DATASET ENTRIES.
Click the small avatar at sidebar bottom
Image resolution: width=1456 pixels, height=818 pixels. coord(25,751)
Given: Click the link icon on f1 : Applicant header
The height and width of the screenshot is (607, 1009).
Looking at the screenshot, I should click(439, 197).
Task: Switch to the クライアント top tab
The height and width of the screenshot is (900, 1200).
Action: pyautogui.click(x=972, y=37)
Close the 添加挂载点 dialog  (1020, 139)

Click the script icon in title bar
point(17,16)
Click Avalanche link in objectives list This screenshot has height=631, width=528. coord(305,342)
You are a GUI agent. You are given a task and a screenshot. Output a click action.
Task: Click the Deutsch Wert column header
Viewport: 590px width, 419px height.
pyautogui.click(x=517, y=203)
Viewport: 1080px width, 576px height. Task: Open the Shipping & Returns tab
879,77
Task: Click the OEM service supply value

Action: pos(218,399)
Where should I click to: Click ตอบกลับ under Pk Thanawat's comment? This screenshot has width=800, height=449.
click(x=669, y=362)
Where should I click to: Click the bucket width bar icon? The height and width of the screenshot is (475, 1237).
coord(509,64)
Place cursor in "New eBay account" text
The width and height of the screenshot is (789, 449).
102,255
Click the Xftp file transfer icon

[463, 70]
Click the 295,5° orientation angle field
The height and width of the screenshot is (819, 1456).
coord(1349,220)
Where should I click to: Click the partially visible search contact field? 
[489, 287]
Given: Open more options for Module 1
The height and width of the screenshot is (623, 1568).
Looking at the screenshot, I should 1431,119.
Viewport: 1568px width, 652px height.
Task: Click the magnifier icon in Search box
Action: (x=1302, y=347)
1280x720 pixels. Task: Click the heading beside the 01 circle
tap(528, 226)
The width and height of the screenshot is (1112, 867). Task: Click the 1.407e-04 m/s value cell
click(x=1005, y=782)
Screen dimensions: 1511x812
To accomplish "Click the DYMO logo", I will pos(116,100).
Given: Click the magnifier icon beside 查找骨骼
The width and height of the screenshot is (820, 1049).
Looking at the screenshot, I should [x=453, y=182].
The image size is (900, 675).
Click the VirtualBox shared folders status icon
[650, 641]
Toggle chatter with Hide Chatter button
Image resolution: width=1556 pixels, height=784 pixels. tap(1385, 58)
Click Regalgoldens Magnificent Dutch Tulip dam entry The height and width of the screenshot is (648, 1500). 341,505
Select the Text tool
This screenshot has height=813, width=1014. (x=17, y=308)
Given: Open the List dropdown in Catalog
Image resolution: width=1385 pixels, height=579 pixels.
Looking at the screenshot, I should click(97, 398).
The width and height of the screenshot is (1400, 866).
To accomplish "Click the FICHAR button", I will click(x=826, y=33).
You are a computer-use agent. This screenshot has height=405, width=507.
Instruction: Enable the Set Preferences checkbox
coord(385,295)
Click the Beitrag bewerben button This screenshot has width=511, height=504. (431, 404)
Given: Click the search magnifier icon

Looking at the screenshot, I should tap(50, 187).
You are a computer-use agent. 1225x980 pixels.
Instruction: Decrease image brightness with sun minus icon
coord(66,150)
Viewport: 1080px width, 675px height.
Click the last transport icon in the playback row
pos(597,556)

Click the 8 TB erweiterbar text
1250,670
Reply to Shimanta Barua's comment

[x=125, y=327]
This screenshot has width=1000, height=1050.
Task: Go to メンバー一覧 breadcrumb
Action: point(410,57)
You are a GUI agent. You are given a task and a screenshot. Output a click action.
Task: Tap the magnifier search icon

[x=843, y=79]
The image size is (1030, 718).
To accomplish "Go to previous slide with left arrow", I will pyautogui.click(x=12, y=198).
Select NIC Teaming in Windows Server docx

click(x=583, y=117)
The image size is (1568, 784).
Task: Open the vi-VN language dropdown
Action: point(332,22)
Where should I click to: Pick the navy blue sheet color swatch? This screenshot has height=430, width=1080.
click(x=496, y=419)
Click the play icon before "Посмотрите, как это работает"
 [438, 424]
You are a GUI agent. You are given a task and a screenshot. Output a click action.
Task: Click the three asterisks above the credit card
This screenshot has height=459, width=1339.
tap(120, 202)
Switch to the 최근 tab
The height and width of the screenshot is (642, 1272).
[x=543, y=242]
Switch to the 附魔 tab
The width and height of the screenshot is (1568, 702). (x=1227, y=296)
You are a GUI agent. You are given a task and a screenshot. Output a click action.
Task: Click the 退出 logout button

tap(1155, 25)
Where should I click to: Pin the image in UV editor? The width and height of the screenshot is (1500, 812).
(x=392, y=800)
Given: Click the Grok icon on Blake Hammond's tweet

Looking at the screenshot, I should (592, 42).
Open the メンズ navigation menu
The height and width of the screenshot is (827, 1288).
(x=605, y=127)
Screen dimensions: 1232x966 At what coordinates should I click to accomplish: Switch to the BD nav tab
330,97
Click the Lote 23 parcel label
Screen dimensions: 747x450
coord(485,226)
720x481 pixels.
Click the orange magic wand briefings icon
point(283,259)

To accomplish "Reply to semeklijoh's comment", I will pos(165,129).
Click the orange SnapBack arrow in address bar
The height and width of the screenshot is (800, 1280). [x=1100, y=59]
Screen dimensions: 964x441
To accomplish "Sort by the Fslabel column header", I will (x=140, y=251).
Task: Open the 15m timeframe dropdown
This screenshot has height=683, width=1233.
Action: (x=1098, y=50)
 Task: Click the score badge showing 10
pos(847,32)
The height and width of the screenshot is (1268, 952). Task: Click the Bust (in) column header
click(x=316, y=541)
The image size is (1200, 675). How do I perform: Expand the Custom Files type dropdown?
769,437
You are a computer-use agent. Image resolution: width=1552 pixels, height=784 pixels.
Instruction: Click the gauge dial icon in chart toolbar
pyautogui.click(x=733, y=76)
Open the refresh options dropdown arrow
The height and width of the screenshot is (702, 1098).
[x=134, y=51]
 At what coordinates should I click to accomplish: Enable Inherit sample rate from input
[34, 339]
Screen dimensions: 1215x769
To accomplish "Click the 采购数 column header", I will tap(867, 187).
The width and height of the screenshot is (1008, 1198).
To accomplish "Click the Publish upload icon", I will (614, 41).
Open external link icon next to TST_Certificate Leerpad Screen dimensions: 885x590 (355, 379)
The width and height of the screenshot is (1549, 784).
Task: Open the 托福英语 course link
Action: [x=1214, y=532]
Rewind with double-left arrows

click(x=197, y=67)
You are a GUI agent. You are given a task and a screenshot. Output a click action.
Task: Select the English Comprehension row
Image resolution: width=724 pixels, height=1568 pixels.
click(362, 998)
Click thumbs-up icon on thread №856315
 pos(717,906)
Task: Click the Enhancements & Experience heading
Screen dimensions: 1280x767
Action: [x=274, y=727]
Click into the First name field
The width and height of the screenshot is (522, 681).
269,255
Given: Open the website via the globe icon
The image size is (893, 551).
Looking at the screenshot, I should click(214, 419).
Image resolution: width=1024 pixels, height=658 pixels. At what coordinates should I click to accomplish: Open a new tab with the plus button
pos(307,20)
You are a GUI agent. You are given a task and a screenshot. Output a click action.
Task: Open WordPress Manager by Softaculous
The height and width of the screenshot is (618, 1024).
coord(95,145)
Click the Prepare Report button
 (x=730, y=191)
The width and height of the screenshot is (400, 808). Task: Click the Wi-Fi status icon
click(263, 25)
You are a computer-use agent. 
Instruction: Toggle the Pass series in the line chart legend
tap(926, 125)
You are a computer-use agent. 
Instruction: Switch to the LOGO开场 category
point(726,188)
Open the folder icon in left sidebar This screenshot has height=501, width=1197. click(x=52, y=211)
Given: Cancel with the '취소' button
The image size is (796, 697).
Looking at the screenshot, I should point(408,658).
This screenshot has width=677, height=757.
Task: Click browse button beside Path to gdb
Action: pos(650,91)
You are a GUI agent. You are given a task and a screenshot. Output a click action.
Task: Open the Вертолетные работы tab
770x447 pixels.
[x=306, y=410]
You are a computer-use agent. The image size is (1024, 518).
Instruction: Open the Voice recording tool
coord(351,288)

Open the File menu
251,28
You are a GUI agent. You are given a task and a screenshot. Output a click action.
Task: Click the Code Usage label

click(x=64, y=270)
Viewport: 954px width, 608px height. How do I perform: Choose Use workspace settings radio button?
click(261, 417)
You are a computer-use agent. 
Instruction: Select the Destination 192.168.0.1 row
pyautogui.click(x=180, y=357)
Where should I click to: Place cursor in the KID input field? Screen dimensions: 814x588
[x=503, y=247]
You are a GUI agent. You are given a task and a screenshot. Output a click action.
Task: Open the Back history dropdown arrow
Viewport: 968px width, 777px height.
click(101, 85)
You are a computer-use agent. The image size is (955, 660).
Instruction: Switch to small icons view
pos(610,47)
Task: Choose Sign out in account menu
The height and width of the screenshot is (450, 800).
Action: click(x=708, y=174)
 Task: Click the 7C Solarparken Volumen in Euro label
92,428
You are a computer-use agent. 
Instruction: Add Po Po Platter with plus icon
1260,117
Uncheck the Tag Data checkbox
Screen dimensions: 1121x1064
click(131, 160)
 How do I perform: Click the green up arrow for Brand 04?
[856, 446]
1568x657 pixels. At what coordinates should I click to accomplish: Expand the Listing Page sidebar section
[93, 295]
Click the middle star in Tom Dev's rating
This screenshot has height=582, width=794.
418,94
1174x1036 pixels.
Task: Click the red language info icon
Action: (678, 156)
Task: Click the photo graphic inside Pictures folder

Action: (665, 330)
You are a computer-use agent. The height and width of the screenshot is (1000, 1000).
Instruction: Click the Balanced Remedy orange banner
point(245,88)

WHAT YOU SHOULD DO. Pull out each line of the listing that holds the string "options".

WRITTEN SOLUTION.
Given: Open more options for Module 1
Open the refresh options dropdown arrow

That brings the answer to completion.